In 1912, Lowrey was one of the original seven members and the first president of The Outdoor Circle, a women's organization based in Honolulu, initially under the auspices of the Kilohana Art League. The Circle was dedicated to city beautification, especially against billboards and in favor of public fountains, parks, playgrounds, and gardens, and "to conserve and develop the natural beauties of the landscape by encouraging the growth of native trees and shrubs, and the introduction of such new ones as belong to tropical life". The Outdoor Circle had hundreds of members by 1915, many of them wives of wealthy white sugar and lumber executives, like Lowrey, whose husband was president of the Oahu Sugar Company and the Waiahole Water Company, and vice-president of the Honolulu Gas Company.

== Personal life and legacy ==
Storrs married merchant Frederick Jewett Lowrey in 1884. They had four children together. She died after a stroke in 1918, aged 56 years, in Honolulu.

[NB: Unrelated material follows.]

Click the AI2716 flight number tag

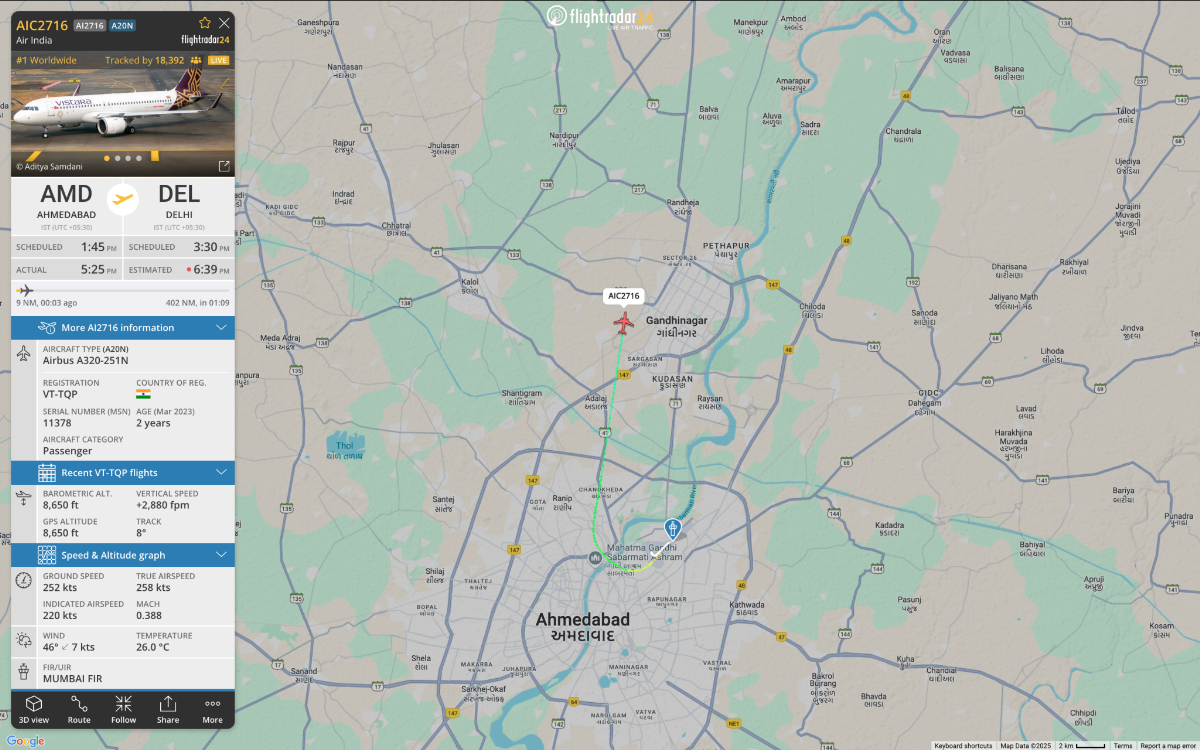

The Outdoor Circle and other friends commissioned a marble fountain by sculptor Roger Noble Burnham, in memory of Lowrey. A species of loulou palm, Pritchardia lowreyana, was named for Lowrey by botanist Joseph F. Rock. Hawaiian Mission Houses for several years presented a dramatic re-enactment of Cherilla Lowrey’s contribution to the community at the Oʻahu Cemetery Pūpū Theatre. The Outdoor Circle continues into the 21st century as an environmental organization in Hawai'i. "No environmental group has had such a profound, positive impact on Hawai'i as The Outdoor Circle," Duke Bainum said in a 2000 newspaper interview.